» **Instructions to follow**: If a record holds a picture, drop the picture and return the rest of the record word for word.
::: Provided information :::
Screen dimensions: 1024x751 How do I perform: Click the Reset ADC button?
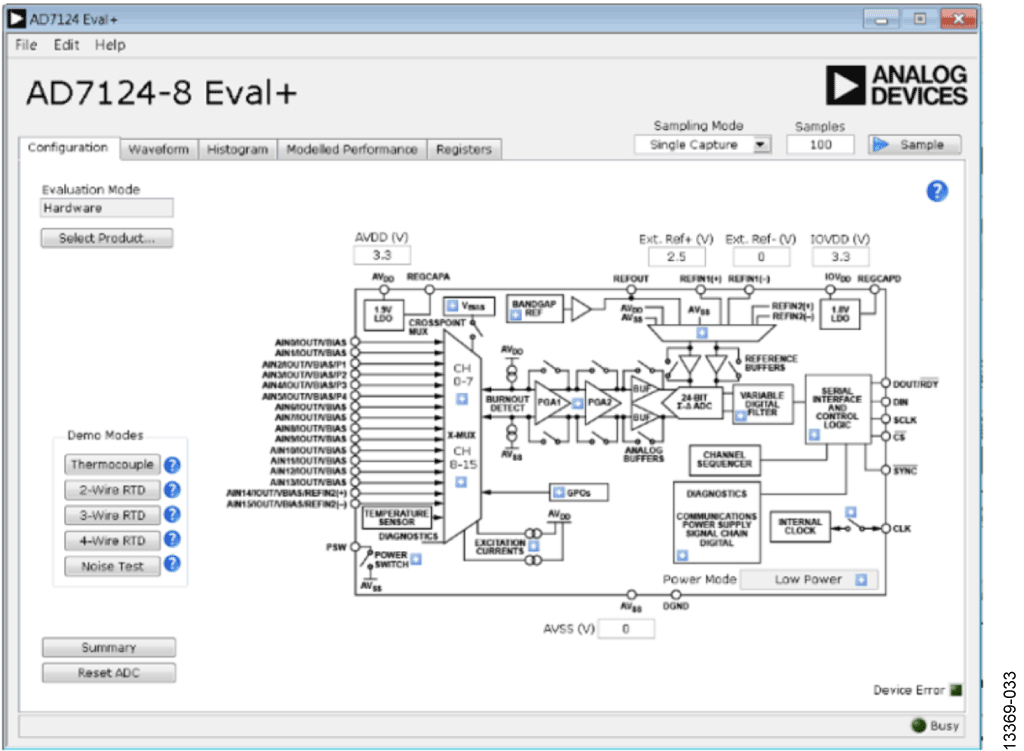point(109,673)

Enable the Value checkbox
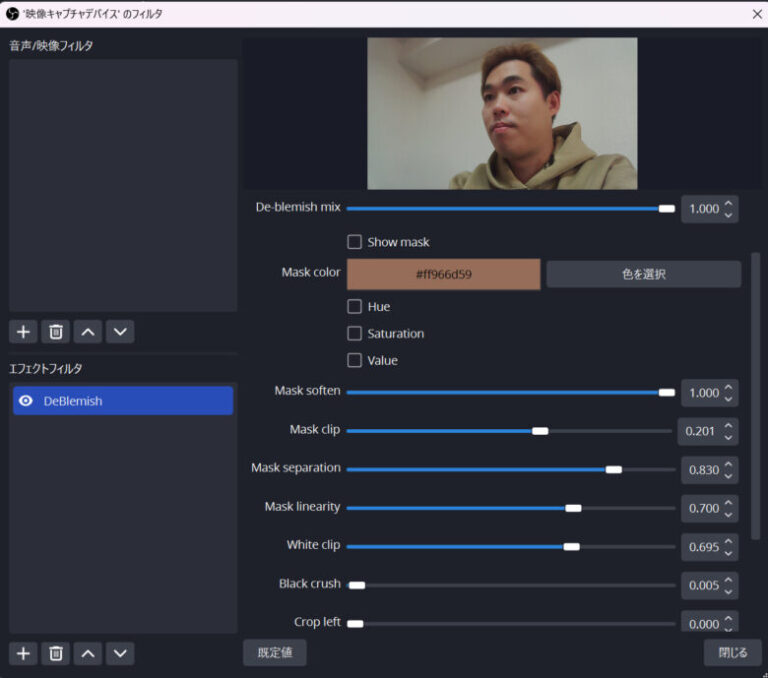pos(354,360)
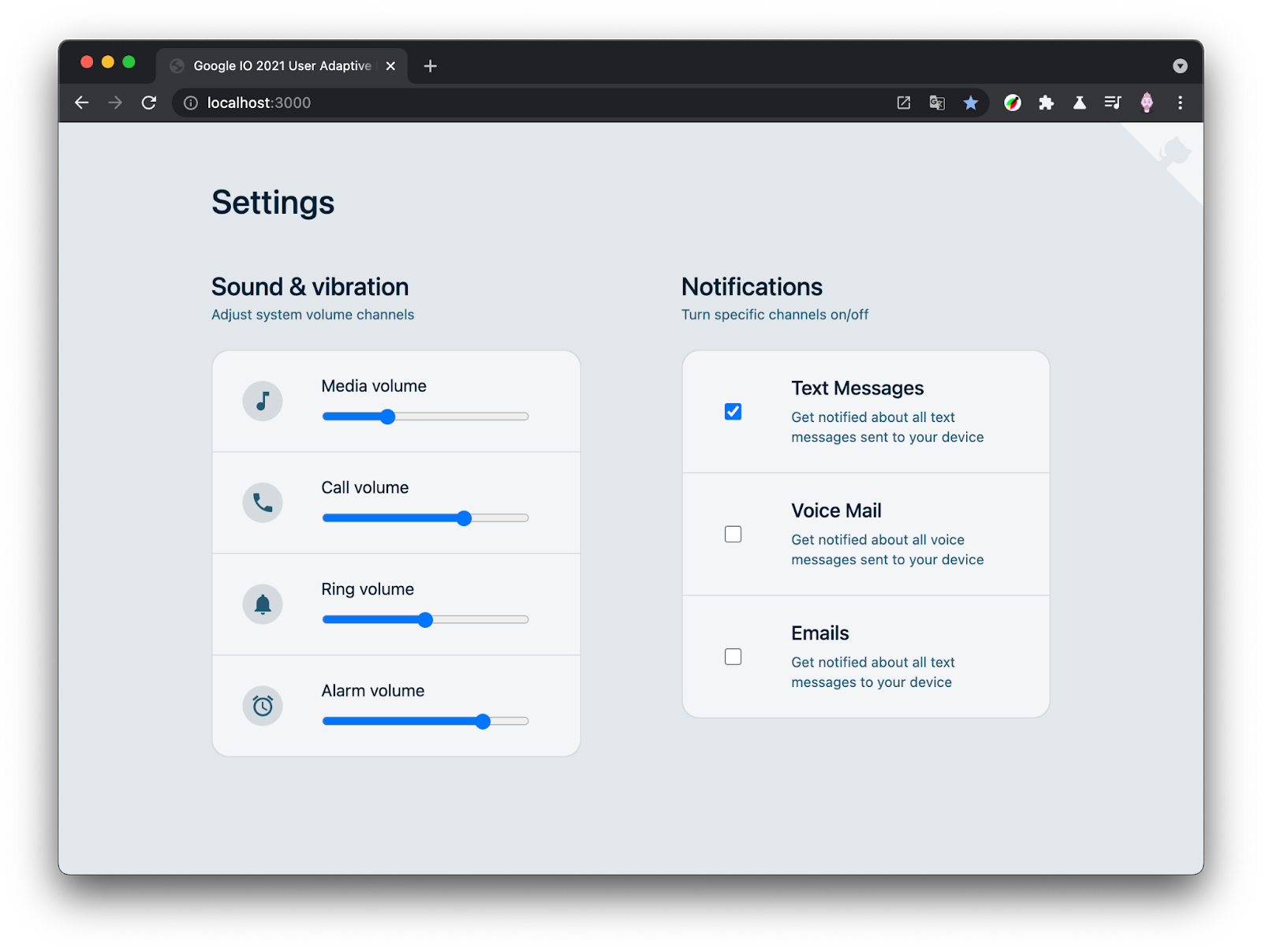Expand the tab search dropdown arrow
This screenshot has width=1262, height=952.
point(1180,66)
:::
» **Final answer**:
Screen dimensions: 1024x751 How do I perform: Click the Reset ADC button?
point(109,673)

Enable the Value checkbox
pos(354,360)
Expand the tab search dropdown arrow
This screenshot has width=1262, height=952.
point(1180,66)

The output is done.